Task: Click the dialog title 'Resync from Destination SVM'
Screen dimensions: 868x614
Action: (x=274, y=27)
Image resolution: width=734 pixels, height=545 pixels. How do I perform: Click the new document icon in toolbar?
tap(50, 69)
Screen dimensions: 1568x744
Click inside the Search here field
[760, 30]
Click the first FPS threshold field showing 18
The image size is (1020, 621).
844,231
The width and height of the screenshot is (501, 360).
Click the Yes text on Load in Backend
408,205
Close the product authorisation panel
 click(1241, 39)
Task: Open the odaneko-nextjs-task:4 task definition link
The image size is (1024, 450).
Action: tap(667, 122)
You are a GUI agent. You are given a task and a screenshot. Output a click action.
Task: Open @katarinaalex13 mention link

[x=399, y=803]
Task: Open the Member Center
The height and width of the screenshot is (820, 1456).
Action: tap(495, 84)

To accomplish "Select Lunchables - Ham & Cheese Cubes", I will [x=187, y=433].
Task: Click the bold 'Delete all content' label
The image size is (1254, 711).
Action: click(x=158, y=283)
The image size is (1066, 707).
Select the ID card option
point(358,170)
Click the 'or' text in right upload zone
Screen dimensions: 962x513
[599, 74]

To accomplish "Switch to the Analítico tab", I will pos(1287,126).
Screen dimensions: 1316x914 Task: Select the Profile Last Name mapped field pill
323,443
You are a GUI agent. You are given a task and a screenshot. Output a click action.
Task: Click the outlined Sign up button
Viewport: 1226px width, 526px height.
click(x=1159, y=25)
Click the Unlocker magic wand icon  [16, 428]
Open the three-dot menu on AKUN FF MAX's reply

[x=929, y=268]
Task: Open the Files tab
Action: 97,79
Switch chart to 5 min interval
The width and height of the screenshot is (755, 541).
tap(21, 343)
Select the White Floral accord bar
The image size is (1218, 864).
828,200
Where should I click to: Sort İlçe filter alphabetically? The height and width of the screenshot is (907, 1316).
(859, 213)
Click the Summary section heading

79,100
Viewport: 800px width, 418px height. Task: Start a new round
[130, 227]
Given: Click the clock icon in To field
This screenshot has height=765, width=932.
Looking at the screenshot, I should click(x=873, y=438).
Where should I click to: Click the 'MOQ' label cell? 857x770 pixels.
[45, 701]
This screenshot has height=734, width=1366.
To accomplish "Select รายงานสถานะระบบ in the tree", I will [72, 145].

###

Work instruction:
Copy whichever lines above contain the string "will".

Result of the exercise:
To accomplish "Select Lunchables - Ham & Cheese Cubes", I will [x=187, y=433].
To accomplish "Switch to the Analítico tab", I will pos(1287,126).
To accomplish "Select รายงานสถานะระบบ in the tree", I will [72, 145].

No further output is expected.